La semaine dernière, nous sommes allés visiter la mer, la terre et le ciel. Cette photo a été prise quelque part entre les trois. Un long escalier de neige menait au paradis. Des raquettes et de bonnes jambes nous y ont conduits. Tout en haut, des bouffées d’air frais pour tout le monde. Pour les trois petits moineaux, des céréales soufflées à picorer sur une cime ensoleillée. Trois familles à la croisée des éléments. Au cœur d’un panorama.
Je parle d’un pic, d’une anse, d’une pointe. Je parle du Bic. Une petite maison sur les rives d’un grand fleuve.

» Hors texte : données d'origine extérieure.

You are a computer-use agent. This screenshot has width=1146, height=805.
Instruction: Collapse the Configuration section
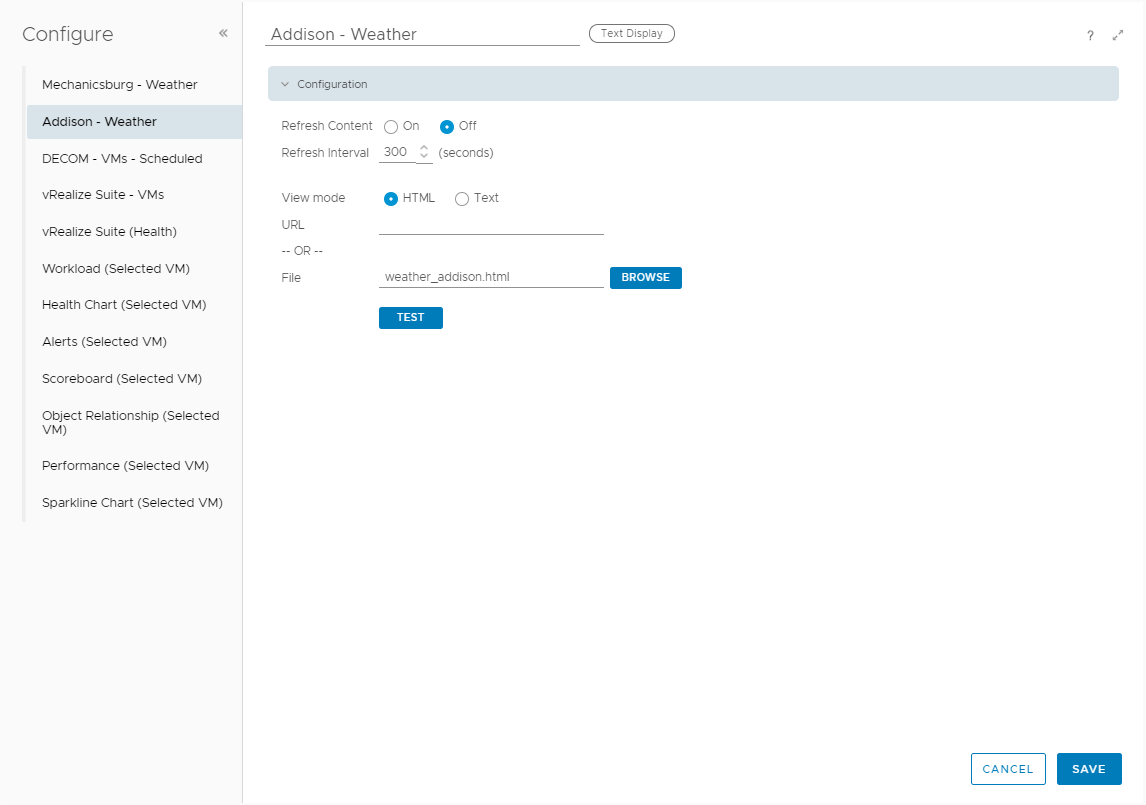tap(285, 84)
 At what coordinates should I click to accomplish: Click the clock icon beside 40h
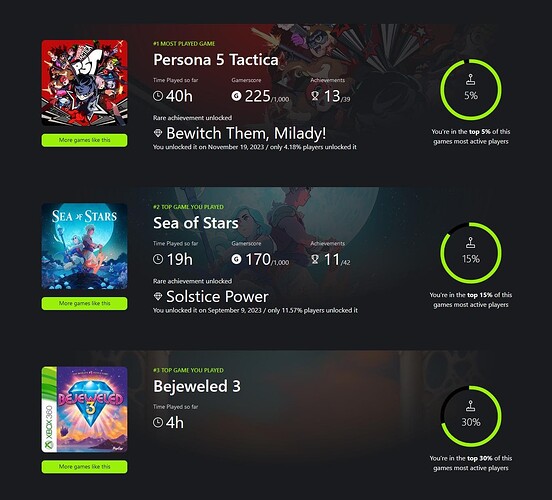(x=158, y=96)
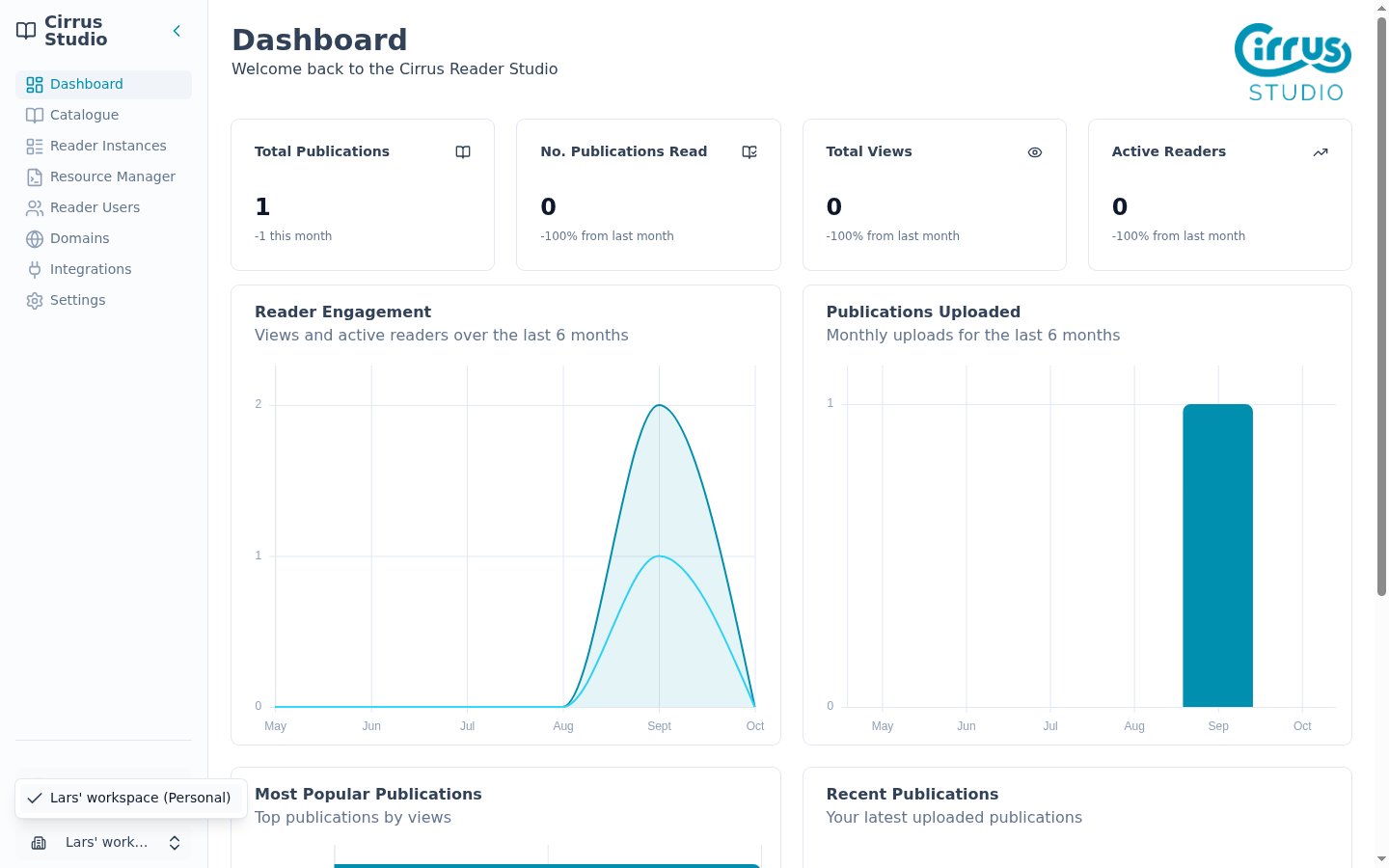Click the Domains globe icon

(x=35, y=239)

Le soleil qui se prend pour un teinturier et qui colore sa toile à tous les soirs devant nos visages fatigués. Le chaos des vagues, du vent et de la marée. Nous, figés, hypnotisés par ce paysage en éternel mouvement. Parfois l’envie de s’immobiliser. Devant cette mer qui, il y a une minute, secouait la rive de ses vagues et qui maintenant se crystallise au rythme de nos respirations. Devant le temps qui passe. Devant l’horizon.
Chaque soir, ils nous offrent ce cadeau d’un souper entre amis. Du temps pour refaire le monde autour de longues discussions, d’un bon verre, d’une bonne table. Le foyer nous réchauffe. La lune nous éclaire. On solidifie les vieilles amitiés et on en crée de nouvelles. On se repose. On s’anime. Pas d’écrans, pas de tourments. Des perspectives.
Pour la première fois depuis trop longtemps, on est en vacances.